Zankovetska, Mariia
Zankovetska, Mariia [Заньковецька, Марія; Zan’kovec’ka, Marija] (née Adasovska; married name: Khlystova), b 4 August 1854 in Zanky now in Nizhyn raion, Chernihiv oblast, d 4 October 1934 in Kyiv. (Photo: Mariia Zankovetska.) Actress, singer, and theater activist. Zankovetska was educated in a Chernihiv private school and at the Helsinki Conservatory. She debuted in 1882 in Ivan Kotliarevsky's Natalka from Poltava as a member of Marko Kropyvnytsky's troupe, which production heralded the rebirth of Ukrainian professional theater, heavily repressed since the Ems Ukase of 1876. Zankovetska performed as leading actress in the troupes of Kropyvnytsky (1882–3, 1885–8, 1899–1900), Mykhailo Starytsky (1883–5), and Mykola Sadovsky (1888–98), in Saksahansky's Troupe (1900–3), in Onysym Suslov's troupe (1903–4), in the Society of Ukrainian Actors (1915–17), and in the State People's Theater (1918–22). She appeared at the All-Russian Congress of Stage Workers in 1897, where she demanded the termination of censorship in Ukrainian theater. In 1906 she was a cofounder of Sadovsky's Theater in Poltava. In 1909–15 she directed amateur groups in Nizhyn and Krolevets. Her last performance on stage was in Kyiv in 1922, and that same year a theater in her name was founded (see Zankovetska Theater).

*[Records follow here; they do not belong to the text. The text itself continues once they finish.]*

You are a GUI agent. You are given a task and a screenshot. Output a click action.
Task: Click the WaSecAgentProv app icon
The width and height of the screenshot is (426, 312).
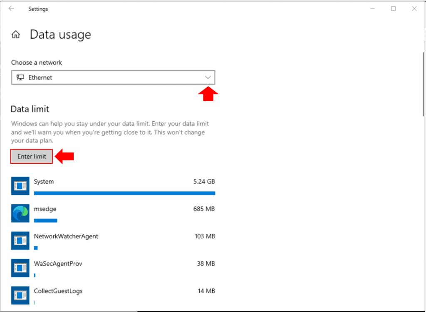20,268
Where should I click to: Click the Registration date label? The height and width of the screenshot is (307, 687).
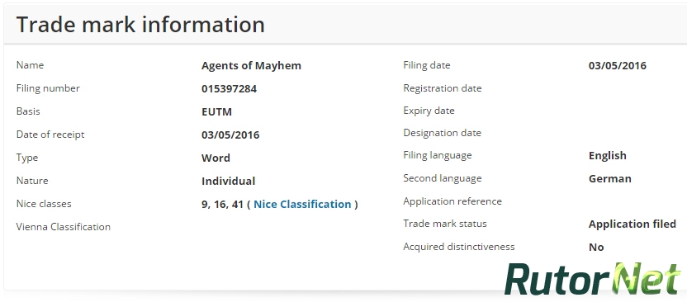click(x=442, y=88)
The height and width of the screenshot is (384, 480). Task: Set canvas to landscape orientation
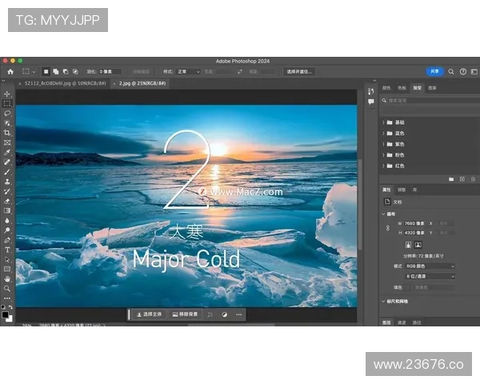click(418, 244)
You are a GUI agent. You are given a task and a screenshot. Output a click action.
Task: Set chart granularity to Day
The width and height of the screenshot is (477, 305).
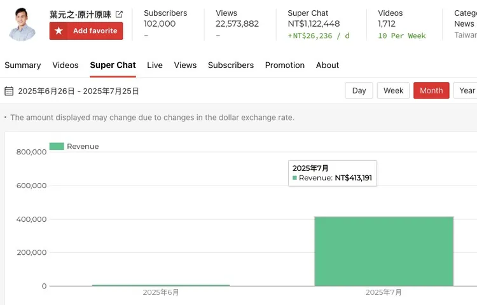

Zankovetska's stage career spanned over 30 dramatic-heroic roles from the populist-ethnographical repertoire, which she played with innate subtlety and intelligence. Among them were Olena in Marko Kropyvnytsky's Hlytai, abo zh pavuk (The Profiteer, or the Spider), Katria and Aza in Mykhailo Starytsky's Ne sudylos’ (Not Destined) and Tsyhanka Aza (The Gypsy Aza), Sofiia and Kharytyna in Ivan Karpenko-Kary's Beztalanna (The Hapless Maiden) and Naimychka (The Hired Girl), Natalia in Panas Myrny's Lymerivna (The Saddler's Daughter), and Zinka in Liubov Yanovska's Lisova kvitka (The Forest Flower). Her best performances were opposite Mykola Sadovsky (Tobilevych), and her talent was praised by Konstantin Stanislavsky. She was less successful in comic roles and in the non-Ukrainian repertoire. She starred in the films Natalka from Poltava (1910) and Ostap Bandura (1923). She was the author of a book of memoirs, and biographies of her have been published in Kyiv (1950, 1953, 1982). In 1964 a memorial museum in her honor was established in Zanky.